In this CIDSE Invited Talk hosted by Stephanie Forrest, Aaron Clauset from the University of Colorado Boulder will talk about the data-driven techniques to understanding university faculty hiring and the implications of who is hired.
Gender, productivity and prestige in faculty hiring networks
Presented by Aaron Clauset, University of Colorado Boulder
Wednesday, January 29, 2020
Brickyard (BYENG) mezzanine M1-09, Tempe campus [map]
University faculty play a special role in shaping scientific innovation, both directly through their own research and indirectly through their training of students. Despite the cultural importance of this scientific workforce, its composition and dynamics are not well understood, and inequalities are pervasive, both at the individual and organizational levels. In this talk, I will describe the results of using data-driven techniques to understand the quantitative network structure of who hires whose graduates as faculty, and the resulting implications for individuals, institutions, and science as a whole.
Using comprehensive data on nearly 19,000 regular faculty in Computer Science, Business, and History, we first extract an institutional prestige ranking that best explains the observed network of faculty hires among institutions. The inferred hierarchy reveals enormous differences in faculty production and placement, and allows us to quantify how increased institutional prestige leads to increased faculty production, better faculty placement, and a more influential position within a discipline. Then, using a subset of data on faculty in Computer Science, we investigate whether men and women place differently into faculty positions, how gender covaries with scholarly productivity, and when gender parity in hiring may be achieved. I’ll close with some forward-looking thoughts on using data-driven approaches to better understand and model the scientific workforce and its dynamics.
This is joint work with Samuel F. Way, Daniel B. Larremore, and Samuel Arbesman.
About the speaker
Aaron Clauset is an Associate Professor in the Department of Computer Science and the BioFrontiers Institute at the University of Colorado Boulder, and is External Faculty at the Santa Fe Institute. He received a PhD in Computer Science, with distinction, from the University of New Mexico, a BS in Physics, with honors, from Haverford College, and was an Omidyar Fellow at the prestigious Santa Fe Institute.

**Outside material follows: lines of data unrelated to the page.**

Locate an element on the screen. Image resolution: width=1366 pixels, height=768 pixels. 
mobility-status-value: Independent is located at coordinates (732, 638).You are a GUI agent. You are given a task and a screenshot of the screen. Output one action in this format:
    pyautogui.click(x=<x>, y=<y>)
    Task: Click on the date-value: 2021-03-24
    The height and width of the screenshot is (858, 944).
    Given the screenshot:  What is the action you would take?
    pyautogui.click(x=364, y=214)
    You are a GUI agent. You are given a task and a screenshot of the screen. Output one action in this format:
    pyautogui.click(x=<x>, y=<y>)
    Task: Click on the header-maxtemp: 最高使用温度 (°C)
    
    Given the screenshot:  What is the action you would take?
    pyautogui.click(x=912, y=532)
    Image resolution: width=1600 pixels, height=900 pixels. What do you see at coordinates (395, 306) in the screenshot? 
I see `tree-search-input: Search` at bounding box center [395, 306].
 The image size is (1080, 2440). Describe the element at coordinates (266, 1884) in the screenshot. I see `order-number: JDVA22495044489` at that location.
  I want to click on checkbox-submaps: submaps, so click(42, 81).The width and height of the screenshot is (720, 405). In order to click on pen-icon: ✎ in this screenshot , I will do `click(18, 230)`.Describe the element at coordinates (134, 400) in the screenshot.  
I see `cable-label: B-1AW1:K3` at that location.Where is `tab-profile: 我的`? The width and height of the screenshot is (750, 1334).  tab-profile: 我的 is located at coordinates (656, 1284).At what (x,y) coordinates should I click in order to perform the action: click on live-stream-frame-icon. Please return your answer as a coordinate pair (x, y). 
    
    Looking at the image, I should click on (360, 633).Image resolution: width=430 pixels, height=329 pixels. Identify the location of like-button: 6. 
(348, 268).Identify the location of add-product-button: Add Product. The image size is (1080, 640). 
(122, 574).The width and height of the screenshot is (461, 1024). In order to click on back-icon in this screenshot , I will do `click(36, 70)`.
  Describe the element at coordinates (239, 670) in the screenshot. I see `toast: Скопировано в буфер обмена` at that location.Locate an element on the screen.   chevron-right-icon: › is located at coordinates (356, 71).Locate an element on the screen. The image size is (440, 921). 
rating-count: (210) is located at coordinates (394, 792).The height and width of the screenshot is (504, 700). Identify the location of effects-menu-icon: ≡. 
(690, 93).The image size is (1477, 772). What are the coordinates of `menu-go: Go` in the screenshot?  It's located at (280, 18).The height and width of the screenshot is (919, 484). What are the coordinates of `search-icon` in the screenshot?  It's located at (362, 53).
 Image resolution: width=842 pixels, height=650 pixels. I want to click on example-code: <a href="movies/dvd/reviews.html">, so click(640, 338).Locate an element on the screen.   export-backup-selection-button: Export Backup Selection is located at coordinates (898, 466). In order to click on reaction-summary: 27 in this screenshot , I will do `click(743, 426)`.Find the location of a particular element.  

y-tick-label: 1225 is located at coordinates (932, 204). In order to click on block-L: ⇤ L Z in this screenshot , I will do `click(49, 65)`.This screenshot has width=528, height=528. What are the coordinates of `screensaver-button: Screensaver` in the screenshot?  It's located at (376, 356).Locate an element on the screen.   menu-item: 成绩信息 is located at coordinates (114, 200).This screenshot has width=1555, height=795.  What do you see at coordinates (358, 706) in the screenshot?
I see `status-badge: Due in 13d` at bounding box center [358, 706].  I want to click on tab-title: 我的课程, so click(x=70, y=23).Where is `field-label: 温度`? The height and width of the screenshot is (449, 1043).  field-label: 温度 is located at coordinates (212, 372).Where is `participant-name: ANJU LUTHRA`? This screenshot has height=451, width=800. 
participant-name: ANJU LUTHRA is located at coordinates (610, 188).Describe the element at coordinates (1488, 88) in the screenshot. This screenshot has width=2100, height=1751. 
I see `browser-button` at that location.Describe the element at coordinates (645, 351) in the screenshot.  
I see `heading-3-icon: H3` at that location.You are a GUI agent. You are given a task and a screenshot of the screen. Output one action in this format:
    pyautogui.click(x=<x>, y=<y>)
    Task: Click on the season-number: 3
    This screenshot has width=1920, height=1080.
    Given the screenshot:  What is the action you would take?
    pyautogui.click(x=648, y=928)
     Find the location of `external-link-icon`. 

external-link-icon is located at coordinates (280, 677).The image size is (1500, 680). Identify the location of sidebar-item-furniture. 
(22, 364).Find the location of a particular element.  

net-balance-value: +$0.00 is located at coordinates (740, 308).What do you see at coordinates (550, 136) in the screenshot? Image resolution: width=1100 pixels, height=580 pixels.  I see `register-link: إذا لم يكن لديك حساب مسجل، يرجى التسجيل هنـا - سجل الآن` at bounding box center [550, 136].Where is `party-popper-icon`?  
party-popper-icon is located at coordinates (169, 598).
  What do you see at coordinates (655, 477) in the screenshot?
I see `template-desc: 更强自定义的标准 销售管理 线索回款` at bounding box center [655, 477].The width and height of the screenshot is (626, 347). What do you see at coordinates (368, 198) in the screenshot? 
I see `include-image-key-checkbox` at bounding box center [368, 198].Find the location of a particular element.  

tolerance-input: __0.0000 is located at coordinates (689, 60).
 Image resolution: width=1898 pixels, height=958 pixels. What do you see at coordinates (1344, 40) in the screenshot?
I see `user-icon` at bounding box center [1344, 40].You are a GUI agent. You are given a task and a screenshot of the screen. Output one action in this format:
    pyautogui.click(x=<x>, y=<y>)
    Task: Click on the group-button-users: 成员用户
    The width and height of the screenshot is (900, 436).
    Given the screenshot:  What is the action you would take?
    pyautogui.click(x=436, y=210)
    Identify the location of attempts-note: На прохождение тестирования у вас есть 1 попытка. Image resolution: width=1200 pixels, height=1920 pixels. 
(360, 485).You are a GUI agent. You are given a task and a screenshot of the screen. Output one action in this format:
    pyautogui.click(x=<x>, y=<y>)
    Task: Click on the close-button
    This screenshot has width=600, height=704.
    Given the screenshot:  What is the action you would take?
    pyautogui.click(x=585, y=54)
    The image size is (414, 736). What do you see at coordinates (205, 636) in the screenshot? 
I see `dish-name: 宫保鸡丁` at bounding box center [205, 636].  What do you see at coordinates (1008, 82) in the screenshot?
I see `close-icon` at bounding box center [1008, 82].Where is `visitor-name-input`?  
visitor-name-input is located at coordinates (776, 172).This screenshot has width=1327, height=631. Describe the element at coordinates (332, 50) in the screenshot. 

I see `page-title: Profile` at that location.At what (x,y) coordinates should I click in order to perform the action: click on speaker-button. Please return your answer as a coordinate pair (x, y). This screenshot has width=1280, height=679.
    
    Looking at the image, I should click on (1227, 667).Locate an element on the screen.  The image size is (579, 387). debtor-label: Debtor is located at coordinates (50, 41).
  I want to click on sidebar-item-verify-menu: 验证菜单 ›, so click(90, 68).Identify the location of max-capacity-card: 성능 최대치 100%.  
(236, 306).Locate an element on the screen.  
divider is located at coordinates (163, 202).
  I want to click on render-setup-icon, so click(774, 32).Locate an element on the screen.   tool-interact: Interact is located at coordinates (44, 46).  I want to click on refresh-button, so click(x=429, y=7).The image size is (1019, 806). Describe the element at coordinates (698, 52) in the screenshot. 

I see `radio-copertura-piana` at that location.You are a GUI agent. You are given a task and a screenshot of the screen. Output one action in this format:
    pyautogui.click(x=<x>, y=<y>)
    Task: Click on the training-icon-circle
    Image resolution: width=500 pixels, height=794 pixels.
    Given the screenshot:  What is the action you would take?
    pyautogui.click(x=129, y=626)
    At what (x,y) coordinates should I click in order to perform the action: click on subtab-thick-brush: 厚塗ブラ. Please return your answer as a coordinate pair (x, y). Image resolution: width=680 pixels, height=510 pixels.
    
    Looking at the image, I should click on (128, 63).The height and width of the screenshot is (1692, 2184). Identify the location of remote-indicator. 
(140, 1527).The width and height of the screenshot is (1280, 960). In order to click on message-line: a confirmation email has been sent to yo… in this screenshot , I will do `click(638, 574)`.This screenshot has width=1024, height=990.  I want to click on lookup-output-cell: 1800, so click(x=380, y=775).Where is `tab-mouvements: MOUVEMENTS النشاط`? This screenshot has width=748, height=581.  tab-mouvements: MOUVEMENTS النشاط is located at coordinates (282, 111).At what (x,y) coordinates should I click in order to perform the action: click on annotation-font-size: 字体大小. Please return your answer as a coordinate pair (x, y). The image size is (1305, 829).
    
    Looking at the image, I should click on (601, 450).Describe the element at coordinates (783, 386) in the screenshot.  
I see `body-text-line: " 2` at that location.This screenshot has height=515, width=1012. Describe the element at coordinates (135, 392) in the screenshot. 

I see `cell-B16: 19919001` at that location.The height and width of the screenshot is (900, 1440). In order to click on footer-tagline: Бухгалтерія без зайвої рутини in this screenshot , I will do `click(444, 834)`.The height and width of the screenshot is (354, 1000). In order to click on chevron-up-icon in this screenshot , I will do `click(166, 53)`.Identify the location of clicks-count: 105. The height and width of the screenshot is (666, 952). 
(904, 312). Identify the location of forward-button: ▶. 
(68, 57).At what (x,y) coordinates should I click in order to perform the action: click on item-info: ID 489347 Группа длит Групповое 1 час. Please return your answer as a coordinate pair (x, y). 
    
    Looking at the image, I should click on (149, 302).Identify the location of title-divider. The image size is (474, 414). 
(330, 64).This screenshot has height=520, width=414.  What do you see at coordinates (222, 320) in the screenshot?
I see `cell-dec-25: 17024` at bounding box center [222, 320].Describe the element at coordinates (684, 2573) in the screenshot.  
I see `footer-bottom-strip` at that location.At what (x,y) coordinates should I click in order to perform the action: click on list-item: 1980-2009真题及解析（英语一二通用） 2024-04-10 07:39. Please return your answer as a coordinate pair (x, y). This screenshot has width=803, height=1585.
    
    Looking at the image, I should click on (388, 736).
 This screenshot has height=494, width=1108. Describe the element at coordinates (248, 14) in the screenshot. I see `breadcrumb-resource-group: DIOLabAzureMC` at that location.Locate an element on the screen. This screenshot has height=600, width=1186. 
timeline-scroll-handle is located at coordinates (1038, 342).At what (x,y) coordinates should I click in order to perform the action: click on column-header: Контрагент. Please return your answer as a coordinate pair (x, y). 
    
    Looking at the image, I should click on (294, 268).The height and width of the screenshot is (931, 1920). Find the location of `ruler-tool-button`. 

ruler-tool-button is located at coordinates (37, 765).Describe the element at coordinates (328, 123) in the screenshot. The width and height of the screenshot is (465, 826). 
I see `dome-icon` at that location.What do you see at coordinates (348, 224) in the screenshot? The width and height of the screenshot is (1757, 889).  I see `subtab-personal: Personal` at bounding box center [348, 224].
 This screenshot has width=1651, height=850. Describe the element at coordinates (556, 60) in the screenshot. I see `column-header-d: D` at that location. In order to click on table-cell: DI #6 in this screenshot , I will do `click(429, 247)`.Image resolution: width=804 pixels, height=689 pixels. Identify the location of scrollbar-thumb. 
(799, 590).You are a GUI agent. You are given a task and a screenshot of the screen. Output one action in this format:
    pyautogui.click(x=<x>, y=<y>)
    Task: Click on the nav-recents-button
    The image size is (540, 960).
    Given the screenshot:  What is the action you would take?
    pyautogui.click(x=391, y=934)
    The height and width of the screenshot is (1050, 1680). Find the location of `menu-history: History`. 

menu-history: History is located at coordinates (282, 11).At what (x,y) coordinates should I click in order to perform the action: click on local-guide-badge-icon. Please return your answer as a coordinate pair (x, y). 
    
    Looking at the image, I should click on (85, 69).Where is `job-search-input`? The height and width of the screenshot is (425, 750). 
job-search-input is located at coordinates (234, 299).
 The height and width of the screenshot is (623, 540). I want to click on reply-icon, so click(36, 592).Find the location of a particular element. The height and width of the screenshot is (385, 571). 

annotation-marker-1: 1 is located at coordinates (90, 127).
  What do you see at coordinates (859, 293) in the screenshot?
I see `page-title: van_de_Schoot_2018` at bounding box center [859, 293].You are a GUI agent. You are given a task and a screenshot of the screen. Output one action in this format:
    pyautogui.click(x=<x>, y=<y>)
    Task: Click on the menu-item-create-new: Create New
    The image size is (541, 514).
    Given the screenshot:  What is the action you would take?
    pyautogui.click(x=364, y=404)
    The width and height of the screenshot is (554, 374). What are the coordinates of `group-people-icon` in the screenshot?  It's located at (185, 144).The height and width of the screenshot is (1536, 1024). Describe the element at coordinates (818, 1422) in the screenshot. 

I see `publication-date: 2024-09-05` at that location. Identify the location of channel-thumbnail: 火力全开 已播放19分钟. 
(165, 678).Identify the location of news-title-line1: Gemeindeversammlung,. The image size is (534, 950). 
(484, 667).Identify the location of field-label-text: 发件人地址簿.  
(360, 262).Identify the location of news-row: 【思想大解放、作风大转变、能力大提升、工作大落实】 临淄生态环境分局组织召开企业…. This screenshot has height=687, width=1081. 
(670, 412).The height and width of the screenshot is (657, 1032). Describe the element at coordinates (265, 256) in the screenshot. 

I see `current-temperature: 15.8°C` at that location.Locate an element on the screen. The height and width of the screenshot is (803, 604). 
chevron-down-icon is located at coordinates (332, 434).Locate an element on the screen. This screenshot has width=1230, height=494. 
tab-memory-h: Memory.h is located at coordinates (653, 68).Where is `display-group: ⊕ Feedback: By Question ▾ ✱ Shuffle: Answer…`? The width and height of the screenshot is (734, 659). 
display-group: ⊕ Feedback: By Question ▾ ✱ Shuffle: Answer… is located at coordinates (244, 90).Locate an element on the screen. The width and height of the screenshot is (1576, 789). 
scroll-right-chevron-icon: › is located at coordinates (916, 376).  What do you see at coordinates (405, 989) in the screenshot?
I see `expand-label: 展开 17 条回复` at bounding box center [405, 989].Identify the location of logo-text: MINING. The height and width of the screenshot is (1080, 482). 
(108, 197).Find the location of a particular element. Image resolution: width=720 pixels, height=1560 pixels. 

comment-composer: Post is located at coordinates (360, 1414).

Clauset is an internationally recognized expert on network science, computational social science, and machine learning for complex systems. His research develops and applies advanced computational and statistical methods to analyze, model, and make predictions about the structure and dynamics of complex biological and social systems. In 2016, he was awarded the Erdos- Renyi Prize in Network Science for his foundational contributions to the field, which have transformed our understanding of the structure and diversity of real-world networks. He widely known for his seminal work on modeling the statistics of rare events in complex systems, and in particular for the analysis of power-law distributions in empirical data.
His research has been funded by NSF, NIH, DARPA, and AFOSR, as well as by the James S. McDonnell Foundation and the Keck Foundation. He has published nearly 100 scientific articles, and his work has appeared in numerous prestigious scientific venues, including Nature, Science, PNAS, Science Advances, Nature Communications, and SIAM Review. His contributions have also been covered in the popular press by the Wall Street Journal, The Economist, Discover Magazine, New Scientist, Wired, Miller-McCune, the Boston Globe and The Guardian.